[Stored items]
-- Opening Marker --
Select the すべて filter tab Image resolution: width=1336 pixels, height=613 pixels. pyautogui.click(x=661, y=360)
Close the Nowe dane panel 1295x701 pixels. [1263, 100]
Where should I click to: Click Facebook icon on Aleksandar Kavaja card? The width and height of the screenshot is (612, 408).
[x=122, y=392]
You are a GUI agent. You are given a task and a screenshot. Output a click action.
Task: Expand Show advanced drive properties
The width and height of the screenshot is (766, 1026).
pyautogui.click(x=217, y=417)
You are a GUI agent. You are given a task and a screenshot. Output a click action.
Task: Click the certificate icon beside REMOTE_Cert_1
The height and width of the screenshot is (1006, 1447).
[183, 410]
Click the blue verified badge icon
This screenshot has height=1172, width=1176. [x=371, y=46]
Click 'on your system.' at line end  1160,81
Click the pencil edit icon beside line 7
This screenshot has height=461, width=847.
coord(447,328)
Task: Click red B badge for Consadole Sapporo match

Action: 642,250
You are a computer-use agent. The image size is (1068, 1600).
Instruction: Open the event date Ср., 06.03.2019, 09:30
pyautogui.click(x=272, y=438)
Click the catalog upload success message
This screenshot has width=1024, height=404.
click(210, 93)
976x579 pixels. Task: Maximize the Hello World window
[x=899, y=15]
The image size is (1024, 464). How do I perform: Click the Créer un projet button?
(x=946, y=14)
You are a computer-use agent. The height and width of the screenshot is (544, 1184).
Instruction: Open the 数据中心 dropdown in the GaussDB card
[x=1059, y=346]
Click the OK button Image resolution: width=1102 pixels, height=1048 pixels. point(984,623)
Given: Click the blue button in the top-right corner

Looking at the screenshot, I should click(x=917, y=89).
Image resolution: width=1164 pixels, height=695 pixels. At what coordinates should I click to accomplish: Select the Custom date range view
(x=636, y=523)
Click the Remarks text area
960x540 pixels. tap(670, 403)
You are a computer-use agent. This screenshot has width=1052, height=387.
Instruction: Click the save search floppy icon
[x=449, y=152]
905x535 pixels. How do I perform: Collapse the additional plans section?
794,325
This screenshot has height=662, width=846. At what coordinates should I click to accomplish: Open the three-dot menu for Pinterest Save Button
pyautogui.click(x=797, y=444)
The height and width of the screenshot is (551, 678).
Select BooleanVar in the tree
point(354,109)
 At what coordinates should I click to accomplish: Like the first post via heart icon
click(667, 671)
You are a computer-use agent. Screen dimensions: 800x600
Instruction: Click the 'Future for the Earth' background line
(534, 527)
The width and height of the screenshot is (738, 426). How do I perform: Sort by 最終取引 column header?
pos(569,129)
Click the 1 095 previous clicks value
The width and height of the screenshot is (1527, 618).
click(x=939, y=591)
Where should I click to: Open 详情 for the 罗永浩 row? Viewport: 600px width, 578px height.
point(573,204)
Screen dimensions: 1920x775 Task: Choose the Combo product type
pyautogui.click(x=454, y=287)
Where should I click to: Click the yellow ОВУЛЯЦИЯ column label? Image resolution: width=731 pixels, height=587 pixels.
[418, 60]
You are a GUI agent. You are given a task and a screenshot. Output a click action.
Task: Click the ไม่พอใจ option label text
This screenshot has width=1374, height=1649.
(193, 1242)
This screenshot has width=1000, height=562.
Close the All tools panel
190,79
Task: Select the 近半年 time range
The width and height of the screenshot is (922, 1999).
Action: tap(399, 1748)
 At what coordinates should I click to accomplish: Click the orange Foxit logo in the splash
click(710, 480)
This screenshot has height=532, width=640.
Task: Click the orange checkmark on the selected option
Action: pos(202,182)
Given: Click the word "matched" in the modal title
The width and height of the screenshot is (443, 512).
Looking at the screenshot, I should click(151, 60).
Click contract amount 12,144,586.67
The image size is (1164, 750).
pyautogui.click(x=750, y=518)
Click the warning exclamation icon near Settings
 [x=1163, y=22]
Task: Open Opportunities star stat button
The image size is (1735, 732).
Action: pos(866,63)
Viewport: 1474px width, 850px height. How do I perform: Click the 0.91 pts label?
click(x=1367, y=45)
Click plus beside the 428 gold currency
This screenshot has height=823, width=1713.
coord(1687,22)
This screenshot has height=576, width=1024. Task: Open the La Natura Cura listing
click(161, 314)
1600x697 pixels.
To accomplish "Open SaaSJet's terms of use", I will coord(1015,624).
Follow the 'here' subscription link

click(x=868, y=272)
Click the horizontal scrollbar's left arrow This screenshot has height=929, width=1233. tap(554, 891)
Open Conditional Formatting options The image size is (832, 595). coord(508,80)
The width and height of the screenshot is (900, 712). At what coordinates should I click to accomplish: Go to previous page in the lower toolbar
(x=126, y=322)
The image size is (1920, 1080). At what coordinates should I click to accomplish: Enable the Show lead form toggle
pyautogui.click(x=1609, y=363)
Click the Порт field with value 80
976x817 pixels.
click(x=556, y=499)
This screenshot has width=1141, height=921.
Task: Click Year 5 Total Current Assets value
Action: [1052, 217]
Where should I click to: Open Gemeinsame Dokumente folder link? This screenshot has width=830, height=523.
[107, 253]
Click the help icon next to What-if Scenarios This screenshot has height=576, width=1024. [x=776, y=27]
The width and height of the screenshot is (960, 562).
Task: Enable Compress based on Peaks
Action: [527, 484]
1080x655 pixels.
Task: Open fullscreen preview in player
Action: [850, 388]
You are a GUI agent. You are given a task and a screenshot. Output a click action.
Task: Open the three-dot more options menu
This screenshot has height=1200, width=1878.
-- Closing Marker --
Print only these lines, exactly: the one containing "Open Conditional Formatting" and all after it to the end of the entries.

**Answer to this problem:**
Open Conditional Formatting options The image size is (832, 595). coord(508,80)
The width and height of the screenshot is (900, 712). At what coordinates should I click to accomplish: Go to previous page in the lower toolbar
(x=126, y=322)
The image size is (1920, 1080). At what coordinates should I click to accomplish: Enable the Show lead form toggle
pyautogui.click(x=1609, y=363)
Click the Порт field with value 80
976x817 pixels.
click(x=556, y=499)
This screenshot has width=1141, height=921.
Task: Click Year 5 Total Current Assets value
Action: [1052, 217]
Where should I click to: Open Gemeinsame Dokumente folder link? This screenshot has width=830, height=523.
[107, 253]
Click the help icon next to What-if Scenarios This screenshot has height=576, width=1024. [x=776, y=27]
The width and height of the screenshot is (960, 562).
Task: Enable Compress based on Peaks
Action: [527, 484]
1080x655 pixels.
Task: Open fullscreen preview in player
Action: [850, 388]
You are a GUI agent. You are given a task and a screenshot. Output a click action.
Task: Open the three-dot more options menu
This screenshot has height=1200, width=1878.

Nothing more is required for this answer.